[Lines of data]

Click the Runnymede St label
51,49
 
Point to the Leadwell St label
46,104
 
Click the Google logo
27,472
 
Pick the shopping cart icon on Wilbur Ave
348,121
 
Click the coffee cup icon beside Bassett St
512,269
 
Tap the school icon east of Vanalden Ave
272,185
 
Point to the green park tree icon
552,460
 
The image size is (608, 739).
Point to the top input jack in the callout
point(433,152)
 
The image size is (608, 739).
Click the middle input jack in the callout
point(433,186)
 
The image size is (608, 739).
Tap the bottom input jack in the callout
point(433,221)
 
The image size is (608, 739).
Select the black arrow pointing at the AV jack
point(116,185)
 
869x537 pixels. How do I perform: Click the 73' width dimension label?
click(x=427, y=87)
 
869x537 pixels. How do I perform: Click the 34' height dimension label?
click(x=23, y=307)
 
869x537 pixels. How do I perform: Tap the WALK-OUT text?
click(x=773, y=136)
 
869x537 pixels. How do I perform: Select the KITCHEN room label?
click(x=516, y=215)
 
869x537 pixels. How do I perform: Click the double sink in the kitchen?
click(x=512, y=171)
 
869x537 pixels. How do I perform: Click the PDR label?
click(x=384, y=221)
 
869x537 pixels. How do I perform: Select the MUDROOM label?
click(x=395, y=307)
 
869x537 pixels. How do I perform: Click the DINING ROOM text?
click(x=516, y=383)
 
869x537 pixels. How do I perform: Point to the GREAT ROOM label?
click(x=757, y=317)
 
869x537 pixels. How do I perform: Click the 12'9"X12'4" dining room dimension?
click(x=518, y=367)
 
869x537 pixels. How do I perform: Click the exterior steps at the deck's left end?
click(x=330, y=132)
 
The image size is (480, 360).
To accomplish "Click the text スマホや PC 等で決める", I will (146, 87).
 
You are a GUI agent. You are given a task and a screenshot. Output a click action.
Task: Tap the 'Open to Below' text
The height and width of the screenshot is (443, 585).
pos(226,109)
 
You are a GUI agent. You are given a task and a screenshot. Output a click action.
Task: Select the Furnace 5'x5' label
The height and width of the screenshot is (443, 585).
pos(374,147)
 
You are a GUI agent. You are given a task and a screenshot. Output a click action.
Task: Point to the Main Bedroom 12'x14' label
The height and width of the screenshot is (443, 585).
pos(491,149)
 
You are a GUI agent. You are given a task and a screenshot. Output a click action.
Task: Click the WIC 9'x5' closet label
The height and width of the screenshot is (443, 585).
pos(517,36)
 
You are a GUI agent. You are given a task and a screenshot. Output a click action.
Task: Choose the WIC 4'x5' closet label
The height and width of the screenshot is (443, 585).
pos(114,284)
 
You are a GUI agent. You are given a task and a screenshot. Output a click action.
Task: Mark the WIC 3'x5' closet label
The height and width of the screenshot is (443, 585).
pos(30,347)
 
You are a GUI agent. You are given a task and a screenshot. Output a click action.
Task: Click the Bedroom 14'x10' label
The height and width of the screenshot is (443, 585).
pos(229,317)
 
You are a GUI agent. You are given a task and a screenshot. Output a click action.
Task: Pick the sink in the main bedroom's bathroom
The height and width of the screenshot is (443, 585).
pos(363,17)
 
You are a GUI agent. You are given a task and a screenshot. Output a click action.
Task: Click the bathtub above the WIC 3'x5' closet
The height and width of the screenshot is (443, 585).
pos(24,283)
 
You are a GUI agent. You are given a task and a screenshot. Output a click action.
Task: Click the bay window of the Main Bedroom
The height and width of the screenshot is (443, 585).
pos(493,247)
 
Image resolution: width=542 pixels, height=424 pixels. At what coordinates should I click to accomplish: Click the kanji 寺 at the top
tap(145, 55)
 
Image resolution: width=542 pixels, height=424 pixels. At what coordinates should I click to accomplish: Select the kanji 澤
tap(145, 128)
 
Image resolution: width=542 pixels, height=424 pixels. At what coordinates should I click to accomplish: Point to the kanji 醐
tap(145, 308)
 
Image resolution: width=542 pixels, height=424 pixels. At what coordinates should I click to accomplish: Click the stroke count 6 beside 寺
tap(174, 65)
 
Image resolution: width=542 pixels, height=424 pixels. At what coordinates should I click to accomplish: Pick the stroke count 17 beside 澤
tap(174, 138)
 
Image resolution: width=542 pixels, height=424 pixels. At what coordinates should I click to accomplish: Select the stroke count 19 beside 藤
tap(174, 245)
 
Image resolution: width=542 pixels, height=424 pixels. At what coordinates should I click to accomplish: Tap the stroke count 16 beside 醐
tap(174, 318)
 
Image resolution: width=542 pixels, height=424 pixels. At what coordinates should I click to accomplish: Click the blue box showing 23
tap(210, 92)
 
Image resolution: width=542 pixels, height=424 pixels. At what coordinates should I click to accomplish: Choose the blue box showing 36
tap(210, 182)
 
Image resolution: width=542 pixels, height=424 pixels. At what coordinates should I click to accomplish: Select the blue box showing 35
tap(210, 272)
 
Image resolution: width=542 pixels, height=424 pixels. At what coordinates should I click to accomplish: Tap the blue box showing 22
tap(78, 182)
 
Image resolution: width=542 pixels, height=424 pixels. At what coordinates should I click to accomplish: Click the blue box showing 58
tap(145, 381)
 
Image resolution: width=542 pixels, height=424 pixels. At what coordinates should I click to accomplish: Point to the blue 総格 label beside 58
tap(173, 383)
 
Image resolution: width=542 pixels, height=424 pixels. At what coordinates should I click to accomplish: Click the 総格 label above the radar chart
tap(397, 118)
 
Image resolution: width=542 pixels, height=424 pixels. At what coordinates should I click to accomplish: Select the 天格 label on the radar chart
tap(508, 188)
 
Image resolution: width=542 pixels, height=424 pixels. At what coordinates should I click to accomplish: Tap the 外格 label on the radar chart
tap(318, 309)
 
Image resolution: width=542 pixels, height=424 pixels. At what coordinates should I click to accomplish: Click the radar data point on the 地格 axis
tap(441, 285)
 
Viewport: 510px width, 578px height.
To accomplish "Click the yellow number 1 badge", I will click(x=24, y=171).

**Problem statement**: Recast the lines of data above as a numbered list, skipping the blank lines.

**Output below**:
1. Click the Runnymede St label
2. 51,49
3. Point to the Leadwell St label
4. 46,104
5. Click the Google logo
6. 27,472
7. Pick the shopping cart icon on Wilbur Ave
8. 348,121
9. Click the coffee cup icon beside Bassett St
10. 512,269
11. Tap the school icon east of Vanalden Ave
12. 272,185
13. Point to the green park tree icon
14. 552,460
15. The image size is (608, 739).
16. Point to the top input jack in the callout
17. point(433,152)
18. The image size is (608, 739).
19. Click the middle input jack in the callout
20. point(433,186)
21. The image size is (608, 739).
22. Tap the bottom input jack in the callout
23. point(433,221)
24. The image size is (608, 739).
25. Select the black arrow pointing at the AV jack
26. point(116,185)
27. 869x537 pixels. How do I perform: Click the 73' width dimension label?
28. click(x=427, y=87)
29. 869x537 pixels. How do I perform: Click the 34' height dimension label?
30. click(x=23, y=307)
31. 869x537 pixels. How do I perform: Tap the WALK-OUT text?
32. click(x=773, y=136)
33. 869x537 pixels. How do I perform: Select the KITCHEN room label?
34. click(x=516, y=215)
35. 869x537 pixels. How do I perform: Click the double sink in the kitchen?
36. click(x=512, y=171)
37. 869x537 pixels. How do I perform: Click the PDR label?
38. click(x=384, y=221)
39. 869x537 pixels. How do I perform: Select the MUDROOM label?
40. click(x=395, y=307)
41. 869x537 pixels. How do I perform: Click the DINING ROOM text?
42. click(x=516, y=383)
43. 869x537 pixels. How do I perform: Point to the GREAT ROOM label?
44. click(x=757, y=317)
45. 869x537 pixels. How do I perform: Click the 12'9"X12'4" dining room dimension?
46. click(x=518, y=367)
47. 869x537 pixels. How do I perform: Click the exterior steps at the deck's left end?
48. click(x=330, y=132)
49. The image size is (480, 360).
50. To accomplish "Click the text スマホや PC 等で決める", I will (146, 87).
51. You are a GUI agent. You are given a task and a screenshot. Output a click action.
52. Task: Tap the 'Open to Below' text
53. The height and width of the screenshot is (443, 585).
54. pos(226,109)
55. You are a GUI agent. You are given a task and a screenshot. Output a click action.
56. Task: Select the Furnace 5'x5' label
57. The height and width of the screenshot is (443, 585).
58. pos(374,147)
59. You are a GUI agent. You are given a task and a screenshot. Output a click action.
60. Task: Point to the Main Bedroom 12'x14' label
61. The height and width of the screenshot is (443, 585).
62. pos(491,149)
63. You are a GUI agent. You are given a task and a screenshot. Output a click action.
64. Task: Click the WIC 9'x5' closet label
65. The height and width of the screenshot is (443, 585).
66. pos(517,36)
67. You are a GUI agent. You are given a task and a screenshot. Output a click action.
68. Task: Choose the WIC 4'x5' closet label
69. The height and width of the screenshot is (443, 585).
70. pos(114,284)
71. You are a GUI agent. You are given a task and a screenshot. Output a click action.
72. Task: Mark the WIC 3'x5' closet label
73. The height and width of the screenshot is (443, 585).
74. pos(30,347)
75. You are a GUI agent. You are given a task and a screenshot. Output a click action.
76. Task: Click the Bedroom 14'x10' label
77. The height and width of the screenshot is (443, 585).
78. pos(229,317)
79. You are a GUI agent. You are given a task and a screenshot. Output a click action.
80. Task: Pick the sink in the main bedroom's bathroom
81. The height and width of the screenshot is (443, 585).
82. pos(363,17)
83. You are a GUI agent. You are given a task and a screenshot. Output a click action.
84. Task: Click the bathtub above the WIC 3'x5' closet
85. The height and width of the screenshot is (443, 585).
86. pos(24,283)
87. You are a GUI agent. You are given a task and a screenshot. Output a click action.
88. Task: Click the bay window of the Main Bedroom
89. The height and width of the screenshot is (443, 585).
90. pos(493,247)
91. Image resolution: width=542 pixels, height=424 pixels. At what coordinates should I click to accomplish: Click the kanji 寺 at the top
92. tap(145, 55)
93. Image resolution: width=542 pixels, height=424 pixels. At what coordinates should I click to accomplish: Select the kanji 澤
94. tap(145, 128)
95. Image resolution: width=542 pixels, height=424 pixels. At what coordinates should I click to accomplish: Point to the kanji 醐
96. tap(145, 308)
97. Image resolution: width=542 pixels, height=424 pixels. At what coordinates should I click to accomplish: Click the stroke count 6 beside 寺
98. tap(174, 65)
99. Image resolution: width=542 pixels, height=424 pixels. At what coordinates should I click to accomplish: Pick the stroke count 17 beside 澤
100. tap(174, 138)
101. Image resolution: width=542 pixels, height=424 pixels. At what coordinates should I click to accomplish: Select the stroke count 19 beside 藤
102. tap(174, 245)
103. Image resolution: width=542 pixels, height=424 pixels. At what coordinates should I click to accomplish: Tap the stroke count 16 beside 醐
104. tap(174, 318)
105. Image resolution: width=542 pixels, height=424 pixels. At what coordinates should I click to accomplish: Click the blue box showing 23
106. tap(210, 92)
107. Image resolution: width=542 pixels, height=424 pixels. At what coordinates should I click to accomplish: Choose the blue box showing 36
108. tap(210, 182)
109. Image resolution: width=542 pixels, height=424 pixels. At what coordinates should I click to accomplish: Select the blue box showing 35
110. tap(210, 272)
111. Image resolution: width=542 pixels, height=424 pixels. At what coordinates should I click to accomplish: Tap the blue box showing 22
112. tap(78, 182)
113. Image resolution: width=542 pixels, height=424 pixels. At what coordinates should I click to accomplish: Click the blue box showing 58
114. tap(145, 381)
115. Image resolution: width=542 pixels, height=424 pixels. At what coordinates should I click to accomplish: Point to the blue 総格 label beside 58
116. tap(173, 383)
117. Image resolution: width=542 pixels, height=424 pixels. At what coordinates should I click to accomplish: Click the 総格 label above the radar chart
118. tap(397, 118)
119. Image resolution: width=542 pixels, height=424 pixels. At what coordinates should I click to accomplish: Select the 天格 label on the radar chart
120. tap(508, 188)
121. Image resolution: width=542 pixels, height=424 pixels. At what coordinates should I click to accomplish: Tap the 外格 label on the radar chart
122. tap(318, 309)
123. Image resolution: width=542 pixels, height=424 pixels. At what coordinates should I click to accomplish: Click the radar data point on the 地格 axis
124. tap(441, 285)
125. Viewport: 510px width, 578px height.
126. To accomplish "Click the yellow number 1 badge", I will click(x=24, y=171).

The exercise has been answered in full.